+++ EXCERPT TO READ +++
New ways to bridge the sea of big data science

Led by researchers at HSCI and University of Oxford, UK, more than 50 collaborators at over 30 scientific organizations around the globe have agreed on a common standard that will make possible the consistent description of enormous and radically different databases compiled in fields ranging from genetics, to stem cell science, to environmental studies.

The new standard provides a way for scientists in widely disparate fields to coordinate each other’s findings by allowing behind-the-scenes combination of the reams of data produced by modern, technology-driven science.

Biomedical research is generating increasingly complex sets of data that are growing at exponential rates. Modern biology is turning into a highly data-intensive field as scientists need to work across the traditional boundaries of formal disciplines and laboratory silos. That growth, however, needs to be matched by the capacity to store, analyze, integrate, and share the experimental results so that data and information can become useful knowledge. An additional challenge facing stem cell research derives from inconsistencies in experimental procedures and the resultant discoveries — making it often difficult or impossible to compare the results of one experiment with another.

“We are now working together to provide the means to manage enormous quantities of otherwise incompatible data, ranging from the biomedical to the environmental,” says Susanna-Assunta Sansone, PhD, Team Leader of the project at the University of Oxford’s Oxford e-Research Centre.

This standard-compliant data sharing effort and the establishment of its online presence, the ISA Commons — www.isacommons.org — was described in a Commentary published in the journal Nature Genetics.

It was necessary to establish common data standards, said the Commentary’s authors, because of the tsunami of data and technologies washing over the sciences. “There are hundreds of new technologies coming along but also many ways to describe the information produced,” Sansone said, noting that “we can take a jigsaw puzzle of different sciences and now fit the many pieces together to form a complete picture.”

“An example of how this works at the Harvard Stem Cell Institute is that we can now find a relationship between experiments involving, for example, normal blood stem cells in fish and cancers in children,” says Winston Hide, PhD, Director of HSCI’s new Center for Stem Cell Bioinformatics, and an Associate Professor of Bioinformatics at the Harvard School of Public Health.

A comprehensive data analysis platform is especially needed at a multi-organizational institute such as HSCI where the data sets generated by the many projects are produced in different places and by different researchers. The plan is for the Center to provide a data repository, a tightly linked analytical engine, and a services and consulting operation that together will address the current and future needs of the Institute. The system will build on the successful prototypes from HSCI’s Blood and Cancer program projects and will be released across the Institute.

More broadly, the infrastructure and public HSCI data will subsequently be provided to the scientific community as a shared data resource for knowledge exchange. The system will make it possible for any experiment to be compared to other experiments by common reagents, descriptions, scientific domains, cell phenotypes, molecular phenotypes, genomic locations, genes, pathways, and networks. Data analysis from these new perspectives and at this scale has the potential to make current projects more efficient and to open the door to new projects by revealing new avenues of research and discovery.
+++
▶ [REQUIRED ACTIONS]
A) Summarize the article on big data science standards in two sentences.
B) Translate this sentence from the article on big data science standards into French: "The new standard provides a way for scientists in widely disparate fields to coordinate each other’s findings by allowing behind-the-scenes combination of the reams of data produced by modern, technology-driven science."
+++ GIVEN INFORMATION +++
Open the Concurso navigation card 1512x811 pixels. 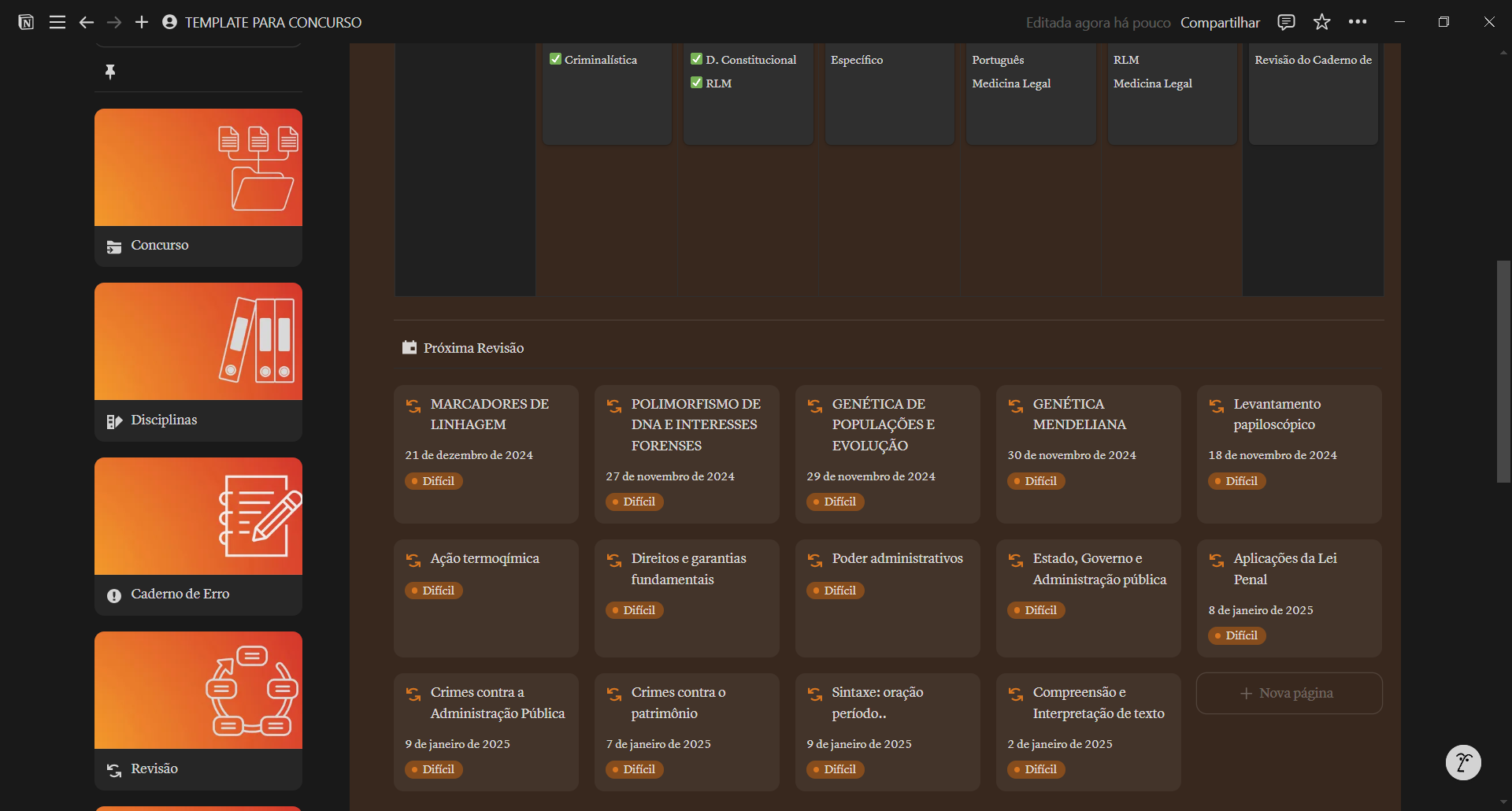pos(198,187)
+++
▶ [RESULTS FOR THE EXERCISE]
A) More than 50 collaborators at over 30 scientific organizations, led by researchers at HSCI and the University of Oxford, have agreed on a common standard for consistently describing enormous and radically different databases from fields such as genetics, stem cell science, and environmental studies. At HSCI, the new Center for Stem Cell Bioinformatics plans to provide a data repository, a tightly linked analytical engine, and a services and consulting operation, and the infrastructure and public HSCI data will later be offered to the scientific community as a shared resource.

B) La nouvelle norme offre aux scientifiques de domaines très disparates un moyen de coordonner leurs résultats respectifs en permettant de combiner en coulisses les masses de données produites par la science moderne, portée par la technologie.